Logistical nightmares
A common Generalised Linear Model (GLM) for mortality modelling is logistic regression, also sometimes described as a Bernoulli GLM with a logistic link function. This models mortality at the level of the individual, and models the rate of mortality over a single year. When age is used as a continuous covariate, logistic regression has some very useful properties for pensioner mortality: exponentially increasing mortality from age 60 to 90 (say), with slower, non-exponential increases at higher ages. Logistic regression was the foundation of the models presented in a SIAS paper on annuitant mortality.
Although logistic regression for the rate of mortality is nowadays superceded by more-powerful survival models, it is still used in some quarters. However, it is a matter of real concern that we still encounter invalid implementations of this particular GLM in some actuarial applications. The mistake is to take a sixty-year-old observed over three years (say) and split this into three year-long "observations" – one at 60, one at 61, and one at age 62 – in order to force multi-year data into a model for one-year mortality rates. That this is a mistake is clear from the fact that such "observations" are indistinguishable from the data for three separate individuals aged 60, 61 and 62 observed over one year each. You don't need to be a statistician to know that one person observed over three years is not the same as three people observed over one year.

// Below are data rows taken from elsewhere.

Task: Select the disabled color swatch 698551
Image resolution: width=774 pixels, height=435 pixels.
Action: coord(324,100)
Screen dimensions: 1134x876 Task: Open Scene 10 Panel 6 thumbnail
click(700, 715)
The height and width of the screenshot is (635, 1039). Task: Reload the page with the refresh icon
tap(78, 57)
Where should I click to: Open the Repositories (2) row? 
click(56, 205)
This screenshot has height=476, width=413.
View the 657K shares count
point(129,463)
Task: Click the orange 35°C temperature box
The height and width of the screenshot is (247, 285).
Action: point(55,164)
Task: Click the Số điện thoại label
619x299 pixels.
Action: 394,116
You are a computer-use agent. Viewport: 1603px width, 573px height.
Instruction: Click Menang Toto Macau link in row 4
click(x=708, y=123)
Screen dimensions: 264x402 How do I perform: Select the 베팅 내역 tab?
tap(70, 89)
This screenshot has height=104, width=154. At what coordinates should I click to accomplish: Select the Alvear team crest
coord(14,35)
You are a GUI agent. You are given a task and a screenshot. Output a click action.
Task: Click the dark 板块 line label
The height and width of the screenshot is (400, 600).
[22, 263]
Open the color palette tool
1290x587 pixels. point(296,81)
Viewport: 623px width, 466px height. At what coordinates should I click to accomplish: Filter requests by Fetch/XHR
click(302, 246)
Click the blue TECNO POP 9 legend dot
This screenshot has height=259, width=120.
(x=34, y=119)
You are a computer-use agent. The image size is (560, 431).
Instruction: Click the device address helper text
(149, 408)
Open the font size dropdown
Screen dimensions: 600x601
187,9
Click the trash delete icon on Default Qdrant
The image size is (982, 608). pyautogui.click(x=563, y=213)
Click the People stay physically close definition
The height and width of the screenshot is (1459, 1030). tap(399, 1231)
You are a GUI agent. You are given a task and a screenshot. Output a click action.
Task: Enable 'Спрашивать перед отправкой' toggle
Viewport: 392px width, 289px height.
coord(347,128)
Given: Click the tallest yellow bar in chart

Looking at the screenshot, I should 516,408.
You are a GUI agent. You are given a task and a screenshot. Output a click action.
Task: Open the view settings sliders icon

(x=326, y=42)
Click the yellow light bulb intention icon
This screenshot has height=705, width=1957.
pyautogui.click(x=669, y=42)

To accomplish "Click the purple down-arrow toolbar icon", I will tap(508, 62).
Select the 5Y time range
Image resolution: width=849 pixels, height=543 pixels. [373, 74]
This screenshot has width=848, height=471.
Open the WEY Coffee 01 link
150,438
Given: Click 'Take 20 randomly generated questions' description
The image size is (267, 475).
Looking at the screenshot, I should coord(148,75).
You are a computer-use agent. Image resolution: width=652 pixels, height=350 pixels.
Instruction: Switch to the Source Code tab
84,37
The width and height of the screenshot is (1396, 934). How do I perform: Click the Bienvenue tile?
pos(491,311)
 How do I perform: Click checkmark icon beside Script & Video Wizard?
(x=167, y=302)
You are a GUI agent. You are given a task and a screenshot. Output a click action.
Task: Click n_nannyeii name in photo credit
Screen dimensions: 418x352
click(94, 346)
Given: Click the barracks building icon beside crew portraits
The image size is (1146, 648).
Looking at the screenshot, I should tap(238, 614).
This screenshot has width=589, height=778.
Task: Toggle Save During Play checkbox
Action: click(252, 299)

This treatment of the data makes it impossible to distinguishable between the two, so what impact does this have?
When the time period over which an individual is observed is split up in this way, the assumption of independence of observations is violated. This assumption is crucial to all statistical model, of course, not just GLMs or logistic regression. The independence assumption can obviously hold true for the three individuals aged 60, 61 and 62 in the second example: any one of them could die in the year observed, or all of them, or none of them. Knowledge of what happened to the 62-year-old tells us nothing about what happened to the other two. However, when observation periods are split up the resulting "observations" are clearly not independent. In the one-person case above, the very existence of the "observation" at age 62 tells us automatically that there was no death at 60 or 61. The independence assumption no longer holds true, and situation is obviously worse when longer time periods are split into more "observations".
What are the consequences of this error? The most obvious one is that the standard errors produced by the GLM software will be misleading. The software is being told that there are more independent observations than there really are. As a result, the standard errors produced will be too low and they will understate the uncertainty around the parameter estimates.
A follow-on consequence of too-small standard errors is that the p-values will be wrong, i.e. the significance of parameters will be over-stated. This can lead to insignificant rating factors being falsely classed as significant.
The third consequence may be the most damaging of all: parameter estimates will be biased. The number of times a life appears in the "observations" is clearly linked to how long they live. This leads to longer-lived sub-groups being over-represented in the model-fitting.
If the results of such a GLM were being used for financial purposes, it is obviously a major concern if the estimates are biased and the standard errors are wrong. The solution is simple: enforce the independence assumption by making sure each person appears only once in the data fed into the model. To use logistic regression at the individual level, this means using a single year's data only. Of course, this is wasteful if you have multiple years' data, and you are somewhat vulnerable to period effects. If you want to model mortality at the individual level over several years, therefore, the obvious approach is to use survival models for the force of mortality.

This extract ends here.